GraphLake File Format Specification

Version: DRAFT 0.1.0

Date: November 19, 2024

Author: Graham Moore

Contact: graham.moore@dataplatformsolutions.com

Introduction

Inspired by formats such Apache Iceberg[1], DeltaLake[2], and Parquet[3], GraphLake is a file format and metadata structures designed to support high performance, highly parallel processing of graph queries. GraphLake is graph native in how it thinks about storing and partitioning data. It is defined as an open specification to encourage others to utilise and adopt this approach. GraphLake facilitates graph engines that can scale in many different ways as the data is kept separate from the compute.

Goals

The following goals have helped to shape GraphLake format:

Support point in time queries
Support for zero cost branching
Enable stateless readers - e.g with only access to the files a query engine can perform a query.
Support for analytical and transactional workloads
Schemaless Graph Support
Support for multiple graphs in a store
Support property graphs and RDF*

File Structure Overview

GraphLake is a file format that stores data in a directory structure. The directory structure is designed to support partitioning and metadata storage. The data is stored in files within the directory structure. The directory structure can be considered to be virtual which aligns niceley with object storage systems such as S3, MinIO and Azure Blob storage.

The approach is to partition on graphs then predicates, and then to store triples in data files. Each data file has a corresponding metadata construct that contains useful metadata such as a bloom filter, min and max values. Each triple is added to two files, the subject-object file and the object-subject file. The triples in these files are sorted based on either subject or object.

To reduce duplicated data, each data file has metadata that maintains a mapping between the URI prefix and an integer value. This integer value is then used in the binary representation. Full URIs can be reconstituted on read.

GraphLake does triple reification by creating a hash256 value from the complete data of the triple (excluding the graph) as this value can always be computed it is not explicitly stored with the triple. To aid retreival of triples by id, additional bloom filters are added to the data file metadata structure.

Deletes are supported with the tombstone construct. This file is exactly the same data format as the SO and OS data files. When querying for triples they should first be located in the data files, and then checked for existence in the tombstone files. Processing applications are free to re-write data files and remove deleted triples.

All files are immutable.

Directory & File Structure


        /root
            store.json
            /snapshots
                snapshot1.json
                ..
                snapshotN.json
            /graphs
                /graph1
                    /predicate1
                            data_file1.bin
                            data_file2.bin
                            data_file3.bin
                /graph2
                    /predicate1
                            data_file4.bin
                            data_file5.bin
                            data_file6.bin

Store File

The store file contains metadata about the store. It contains information about the snapshots that comprise the store. The snapshot file is a JSON file of the following form:


        {
            "format_version": "0.1",
            "location" : "/graphlake/store1",
            "snapshots": [
                {
                    "id": "snapshot1 - id that corresponds to the snapshot file prefix",
                    "version" : "incrementing integer int64"
                    "timestamp": "milliseconds_since_epoch int64",
                }
            ]
        }

Snapshot File

The snapshot file contains the details of the graphs and the sets of files that comprise a given snapshot.
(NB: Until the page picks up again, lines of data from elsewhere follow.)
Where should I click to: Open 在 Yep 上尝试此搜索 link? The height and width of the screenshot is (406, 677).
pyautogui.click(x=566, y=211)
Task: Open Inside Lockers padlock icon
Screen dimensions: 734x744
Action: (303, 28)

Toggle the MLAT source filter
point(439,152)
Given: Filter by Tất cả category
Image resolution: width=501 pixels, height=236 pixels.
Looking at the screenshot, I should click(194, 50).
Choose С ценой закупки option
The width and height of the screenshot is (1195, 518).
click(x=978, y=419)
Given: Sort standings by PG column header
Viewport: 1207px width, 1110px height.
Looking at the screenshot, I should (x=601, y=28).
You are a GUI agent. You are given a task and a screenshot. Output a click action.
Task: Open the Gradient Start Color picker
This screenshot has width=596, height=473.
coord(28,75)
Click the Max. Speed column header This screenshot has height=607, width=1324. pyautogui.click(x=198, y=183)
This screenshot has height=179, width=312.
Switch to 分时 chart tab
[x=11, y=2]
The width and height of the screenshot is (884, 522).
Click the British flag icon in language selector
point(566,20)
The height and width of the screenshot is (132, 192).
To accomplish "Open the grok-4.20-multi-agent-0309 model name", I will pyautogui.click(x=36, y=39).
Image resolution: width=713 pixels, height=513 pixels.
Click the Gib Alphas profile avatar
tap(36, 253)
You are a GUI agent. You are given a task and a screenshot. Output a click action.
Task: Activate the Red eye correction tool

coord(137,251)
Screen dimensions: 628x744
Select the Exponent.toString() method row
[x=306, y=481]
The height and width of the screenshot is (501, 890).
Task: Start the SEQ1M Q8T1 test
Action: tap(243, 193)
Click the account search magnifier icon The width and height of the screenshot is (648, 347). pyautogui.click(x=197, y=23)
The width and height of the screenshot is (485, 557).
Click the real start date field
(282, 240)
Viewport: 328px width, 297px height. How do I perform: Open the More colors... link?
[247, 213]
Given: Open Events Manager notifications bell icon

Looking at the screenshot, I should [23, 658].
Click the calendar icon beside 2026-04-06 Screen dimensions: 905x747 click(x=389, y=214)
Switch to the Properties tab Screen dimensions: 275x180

The following JSON schema defines the shape of the snapshot file:

        
{
  "$schema": "http://json-schema.org/draft-07/schema#",
  "title": "Snapshot Schema",
  "type": "object",
  "properties": {
    "id": {
      "type": "string",
      "description": "Snapshot ID that corresponds to the snapshot file prefix"
    },
    "version": {
      "type": "integer",
      "description": "Incrementing integer int64"
    },
    "timestamp": {
      "type": "integer",
      "description": "Milliseconds since epoch int64"
    },
    "graphs": {
      "type": "object",
      "additionalProperties": {
        "$ref": "#/definitions/graph"
      }
    }
  },
  "required": ["id", "version", "timestamp", "graphs"],
  "additionalProperties": false,
  "definitions": {
    "graph": {
      "type": "object",
      "properties": {
        "id": {
          "type": "string",
          "description": "Internal ID - a GUID or similar"
        },
        "predicate_index": {
          "type": "object",
          "additionalProperties": {
            "type": "string",
            "description": "Partition identifier or GUID"
          }
        },
        "partitions": {
          "type": "object",
          "additionalProperties": {
            "$ref": "#/definitions/partition"
          }
        },
        "so_data_files": {
          "type": "array",
          "items": {
            "$ref": "#/definitions/dataFile"
          }
        },
        "os_data_files": {
          "type": "array",
          "items": {
            "$ref": "#/definitions/dataFile"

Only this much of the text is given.